Supplied material Block Start

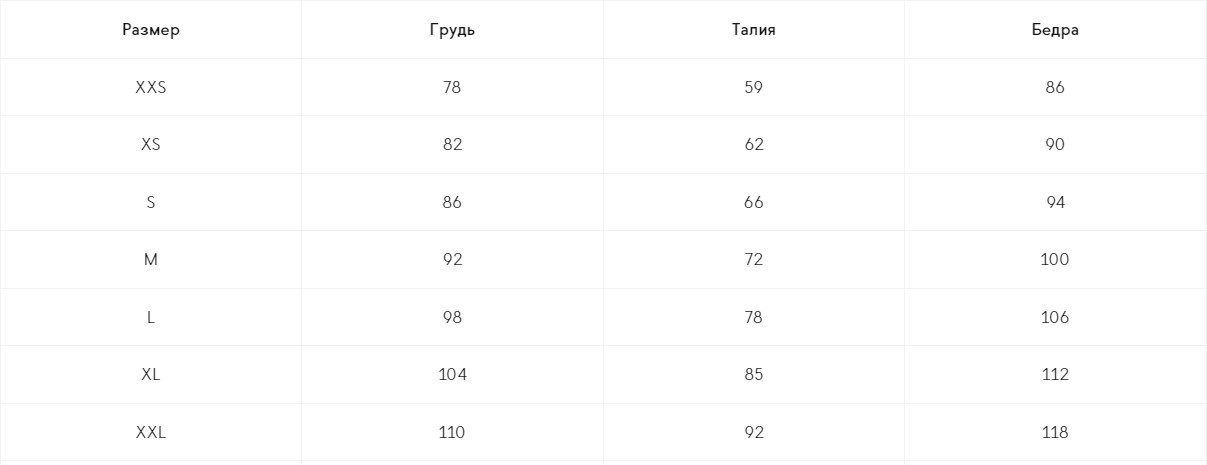
Task: Select the XS size row label
Action: click(x=151, y=145)
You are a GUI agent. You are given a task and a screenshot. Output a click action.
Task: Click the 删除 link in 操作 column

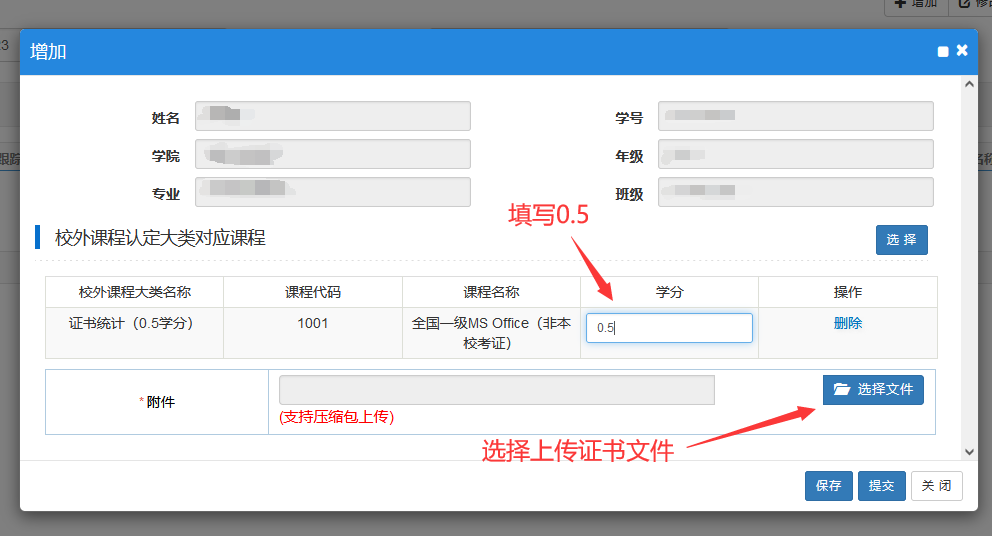pos(847,323)
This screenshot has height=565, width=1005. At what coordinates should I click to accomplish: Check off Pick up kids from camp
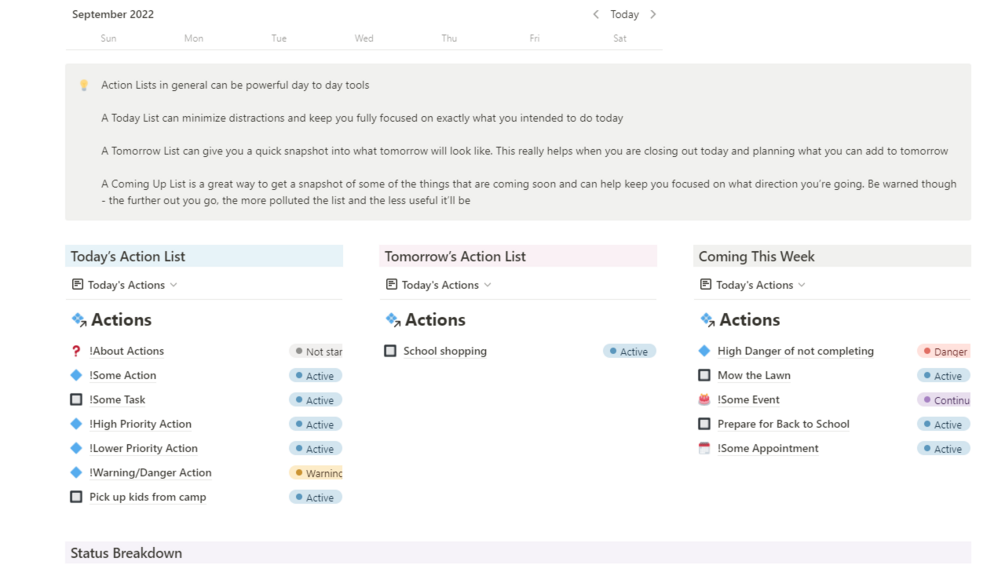point(76,497)
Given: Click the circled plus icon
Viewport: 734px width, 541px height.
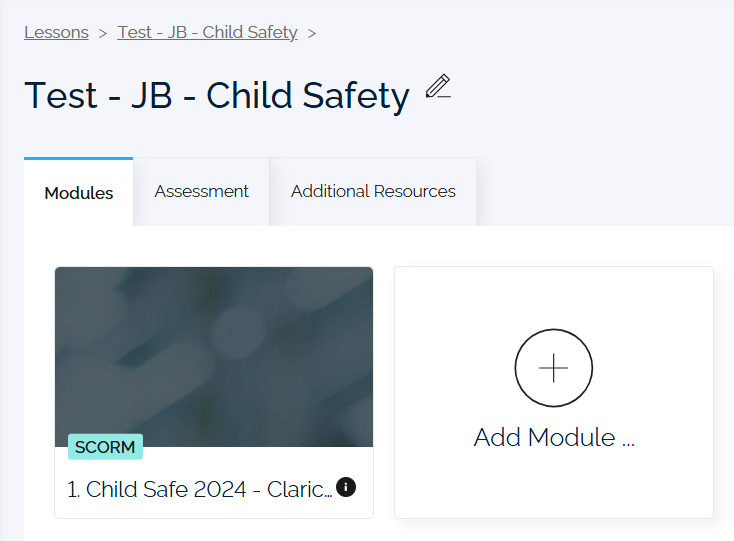Looking at the screenshot, I should tap(554, 368).
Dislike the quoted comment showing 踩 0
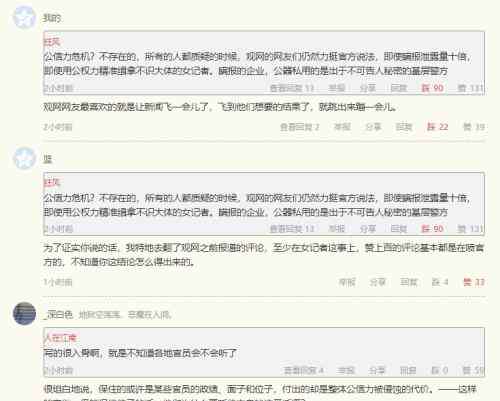The width and height of the screenshot is (500, 401). tap(440, 370)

Supplied material Block End

Problem statement: Precisely the lines from the one containing "You are a GUI" to the end of the data above, both included, should be printed; leave the pictures out.

Task answer:
You are a GUI agent. You are given a task and a screenshot. Output a click action.
Task: Click the 删除 link in 操作 column

pos(847,323)
This screenshot has height=565, width=1005. At what coordinates should I click to accomplish: Check off Pick up kids from camp
point(76,497)
Given: Click the circled plus icon
Viewport: 734px width, 541px height.
Looking at the screenshot, I should tap(554, 368).
Dislike the quoted comment showing 踩 0
The width and height of the screenshot is (500, 401). tap(440, 370)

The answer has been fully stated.